Vahşi’nin büyük günahı bağışlanmıştı ama o şimdi, büyük bir şeyler yapmak istiyordu günahlarının kefareti için… İşte o zaman belki bir nebze olsun rahatlayabilirdi… İç dünyasında fırtınalar koparken “Cihat!” aklına geldi… Cihat ederek ve büyük yararlılıklar göstererek, belki diye düşündü…

Vahşî, artık “vahşi” olmaktan kurtulmuş, hidayete ermişti. Sahabe olmuştu. “Hazret” diye anılacaktı. Hz. Vahşi Radıyallahü Anh denecekti. İman insa­na neler kazandırıyordu! Vahşetten kurtuluşa, “vahşi”likten nura çıkarıyor­du… “İman, insanı insan eder. Belki insanı sultan eder. Öyle ise, insanın vazife-i asliyesi, iman ve duadır. Küfür, insanı gayet âciz bir canavar hayvan eder.”(Sözler, 23. söz)

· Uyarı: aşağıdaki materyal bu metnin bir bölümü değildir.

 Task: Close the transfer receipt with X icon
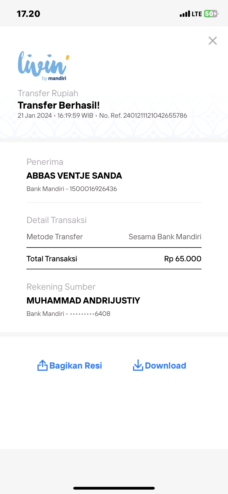(x=213, y=41)
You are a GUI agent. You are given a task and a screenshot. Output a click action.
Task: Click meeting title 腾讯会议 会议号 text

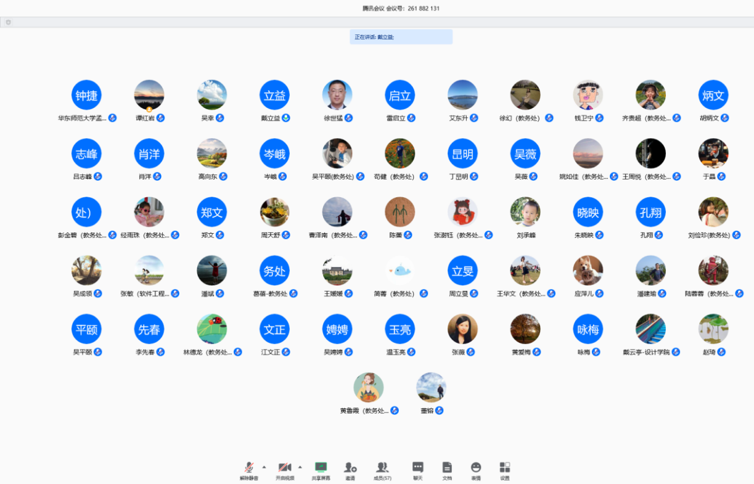(401, 9)
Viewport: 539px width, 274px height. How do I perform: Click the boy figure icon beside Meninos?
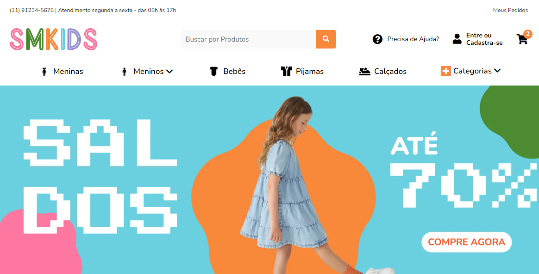tap(125, 72)
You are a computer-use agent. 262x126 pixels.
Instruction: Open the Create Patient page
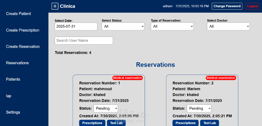tap(19, 14)
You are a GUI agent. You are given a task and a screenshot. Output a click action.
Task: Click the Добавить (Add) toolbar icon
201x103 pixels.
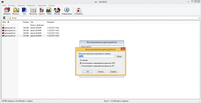coord(7,11)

Vahşî bin Harb, İslam’a girdikten sonra, o bitmez tükenmez hakikate öyle kuvvetli bir şekilde sarıldı ki, eski kötü adını unutturdu. Nihayet Yalancı Pey­gamber Müseyli­metü’l-Kezzâb ile Yemâme Harbi yapılacaktı. Vahşî, uçarcası­na harp meydanına koştu. İşte İslam düşmanları, karşısında idi. Vaktiyle küfür içindeyken bir İslam erini katletmişti. Bunun ıstırabı ciğerini dağlıyordu. Yüre­ğine su serpecek nasıl bir iş yapmalıydı ki biraz rahatlasın? Kaderin garip tecelli­si, Vahşî’nin elinde, yıllar önce Hz. Hamza’yı şehit ettiği mızrağı vardı.

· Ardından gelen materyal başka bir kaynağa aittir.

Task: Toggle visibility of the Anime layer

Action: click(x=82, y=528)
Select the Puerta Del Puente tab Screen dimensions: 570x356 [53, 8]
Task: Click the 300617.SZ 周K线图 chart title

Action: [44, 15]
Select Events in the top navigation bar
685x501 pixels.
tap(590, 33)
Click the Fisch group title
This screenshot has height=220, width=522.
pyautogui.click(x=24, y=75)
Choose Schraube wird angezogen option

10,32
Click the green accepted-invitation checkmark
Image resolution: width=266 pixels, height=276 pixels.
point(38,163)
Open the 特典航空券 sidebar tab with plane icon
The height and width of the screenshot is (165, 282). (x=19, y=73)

İşte, Yalancı Peygamber Müseylime, elinde kılıcıyla karşısında duruyordu. Bütün gücüyle onun üzerine hücum etmek üzere hazırlandı. Aynı anda, Ensâr’dan bir sahabi de Müseylime’ye hücum etmişti. Nihayet Vahşî, mızrağını Mü­seylime’ye sapladı ve cehenneme gönderdi. Böylelikle Müslümanların başın­daki mühim bir gaile bertaraf edilmiş oluyordu. Artık Vahşî’nin saadetine sınır yoktu. Daha sonra hatıralarını naklettiğinde şöyle derdi:

“Cahiliye zamanımda insanların en hayırlısını, Müslüman olduktan sonra da insanların en şerlisini öldürdüm.” (www.resulullah.org/vahsi-bin-harb-ra)

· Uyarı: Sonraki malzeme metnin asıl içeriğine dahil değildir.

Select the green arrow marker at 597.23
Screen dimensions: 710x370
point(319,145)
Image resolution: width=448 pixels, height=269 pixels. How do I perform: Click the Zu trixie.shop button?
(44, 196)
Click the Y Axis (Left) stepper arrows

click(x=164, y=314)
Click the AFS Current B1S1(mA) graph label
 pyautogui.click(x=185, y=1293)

Uhud Savaşında Peygamberimiz (sav) birkaç kâfire beddua etmişti…

Vahşi’ye niçin lanet etmiyorsun dediklerinde, buyurdu ki:

“Miraçta Hamza ile Vahşi’yi birlikte kol kola Cennete girerken görmüştüm!”

Affetmek büyüklüğün şanındandır. Allah en büyüktür. En büyük olan Allah kullarını affetmek için tövbe etmemizi istiyor. Allah rahmetinden ümidimizi kesmememizi istiyor.

Emri Olur Başım Gözüm Üstüne… ezgisinde,  Miraçta Hz. Hamza (ra) ile kol kola cennete giren Hz. Vahşi’nin yaşadığı imtihan canlandırılıyor.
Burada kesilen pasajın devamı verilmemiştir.